Chapter 4: Fisher Inference and Maximum Likelihood Estimation

4.1: Likelihood and Maximum Likelihood

The log-likelihood function is

\(\ell_x(\mu) = log{f_\mu(x)}\).

We treat the observed data vector \(x\) as fixed and we wish to maximize this function over all possible values of \(\mu\) in the parameter space \(\Omega\). The maximizer argument \(\mu\) we will call \(\hat{mu}_{MLE}\)

While the MLE algorithm was once the most dominant estimation practice, in recent years it has fallen out of popularity. However, it is still common practice to and has several advantages.

1.) The MLE algorithm is automatic. The problem statement is clear.

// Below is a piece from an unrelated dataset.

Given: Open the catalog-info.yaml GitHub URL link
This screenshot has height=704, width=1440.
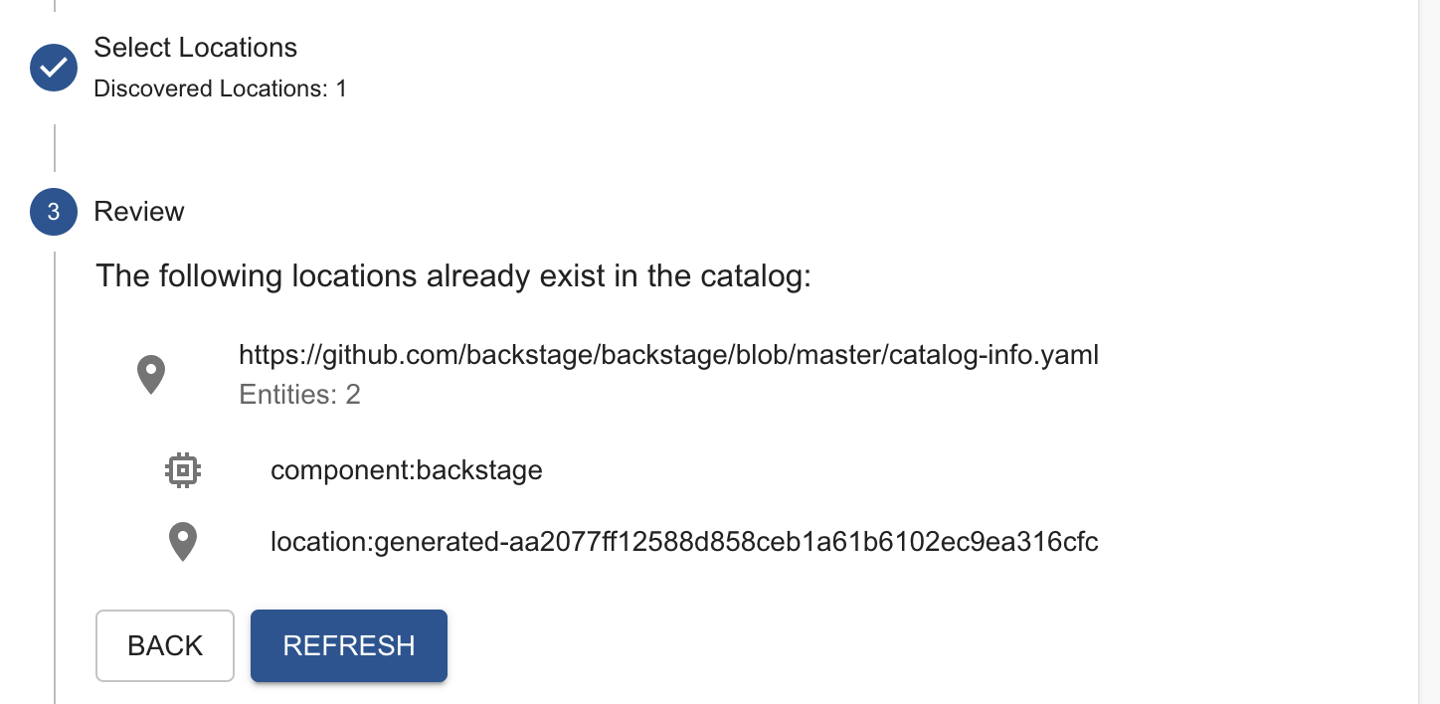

2.) In large-sample situations, MLE estimates tend to be nearly unbiased and with the least possible variance. In other words, they will minimize the mean squared error.

3.) The MLE will also maximize the posterior density of a Bayesian framework is the prior is flat, i.e. a constant \(c_x\). Looking at Bayes’ Rule (posterior = prior * likelihood)

$g(|x) = c_xg()e^{l_x()}

we see that the maximizer to this posterior distribution is really just maximizing the likelihood function. Thus, in the case where the prior is flat (analagous to the Frequentist approach) our answers agree for the estimate \(\hat{mu}\).

Some downsides to the MLE will be that it can be computationally difficult, especially in the multivariate situation. For example, it may be reasonably easy to maximize coordinate wise for a multidimensional \(\theta\), yet the estimate for the global maximium \(\hat{theta}\) may be very off.

4.2: Fisher Information and the MLE (Some Results)

The MLE \(\hat{\theta}\) has an approximately Normal Distribution with mean \(\theta\) and variance \(\frac{1}{I_{\theta}}\) and that no “nearly unbiased” estimator of \(\theta\) can do better.

In other words, bigger Fisher Information implies smaller variance for the MLE.

The Cramer-Rao lower bound states the following:

Suppose we have another unbiased estimator \(\tilde{theta}\). Then the Cramer-Rao lower bound states this unbiased estimator cannot have smaller variance than the MLE estimator.

4.3: Conditional Inference - Estimating the Fisher Information from the observed data

Rather than using the plug-in version and stating that the asymptotic variance of \(\hat{\theta}\) is \(\frac{1}{nI_{\hat{\theta}}}\), Fisher suggested using a quantitiy he called the observed Fisher Information.

\(I(x) = -\frac{\partial^2}{\partial\theta^2}\ell_x(\theta)\) evaluated at \(\theta = \hat{\theta}_{MLE}\)

Compare this to the standard Fisher Information:

\(\iota(x) = -E_{\theta}[\frac{\partial^2}{\partial\theta^2} \ell_x(\theta)]\)

As we can see the observed Fisher Information has no expected value operator to carry out, which simplifies calculations. Numerical second differentiation can be carried out for the Observed Fisher Information. Unlike \(\iota(x)\), no probability calculations (i.e. expected value) are required.